# STEROID BRANDS, PROFILES, PCTURES, & REVIEWS > PICTURES OF STEROIDS > Pictures of Steroids by Manufacturers >  Legend pharmaceuticals/labs... Anyone ever use??

## NACH3

Currently runnin DLabs(test prop/primo) same UGL's Prop is Legend. My source has never steered me wrong(been w/them for yrs) just wondering if anyone has ever used this brand(legend pharmaceuticals)... Anyone with advice would be greatly appreciated !!!

----------


## [email protected]

Never used them but if you trust your source just try it. Give it a couple of weeks and get some BW to be certain.

----------


## NACH3

Thanks and I have always trusted my source... Thanks!

----------


## Slim Heli

> Currently runnin DLabs(test prop/primo) same UGL's Prop is Legend.

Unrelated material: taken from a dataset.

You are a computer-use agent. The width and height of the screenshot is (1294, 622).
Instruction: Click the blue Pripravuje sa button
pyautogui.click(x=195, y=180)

My source has never steered me wrong(been w/them for yrs) just wondering if anyone has ever used this brand(legend pharmaceuticals)... Anyone with advice would be greatly appreciated !!!


Hey man !

Have You ever use this ????

AND can You Tell me IS it Real???

Thanks Buddy

----------


## NACH3

I don't order from the Dlabs site.... 

But for an update...

Ive been running 600mgs of Dlabs propionate and Dlabs NPP(420mgs)... BW confirms my test/NPP are very highly dosed(waay over the 5-6x the highest range) can't upload pics but also don't want to hear peoples shit b/c it's dosed so well! 

Just wanted to give this an update since no one else has really used them!!

----------